BEGIN Task inputs

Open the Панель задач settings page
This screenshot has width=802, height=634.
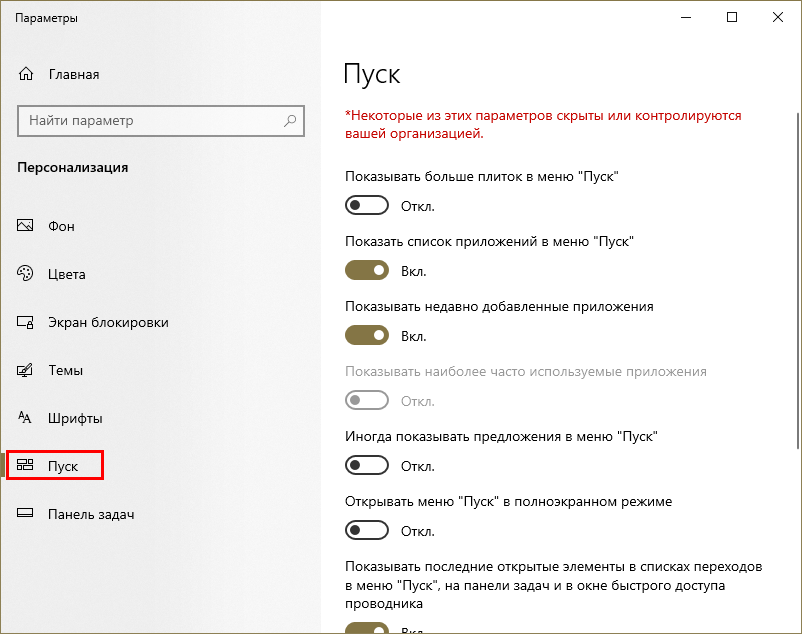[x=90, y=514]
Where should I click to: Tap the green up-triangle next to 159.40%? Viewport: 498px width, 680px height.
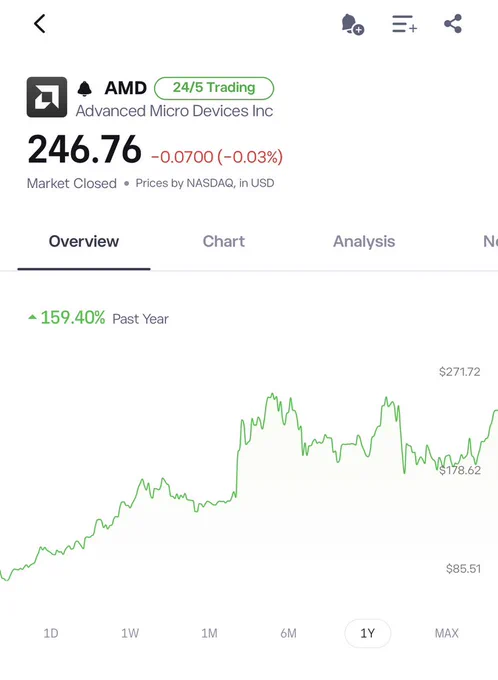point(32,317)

END Task inputs

Instructions to follow: A complete and exact copy of the records is required. Exclude the pictures.

Result of this exercise:
Open the Панель задач settings page
This screenshot has width=802, height=634.
[x=90, y=514]
Where should I click to: Tap the green up-triangle next to 159.40%? Viewport: 498px width, 680px height.
point(32,317)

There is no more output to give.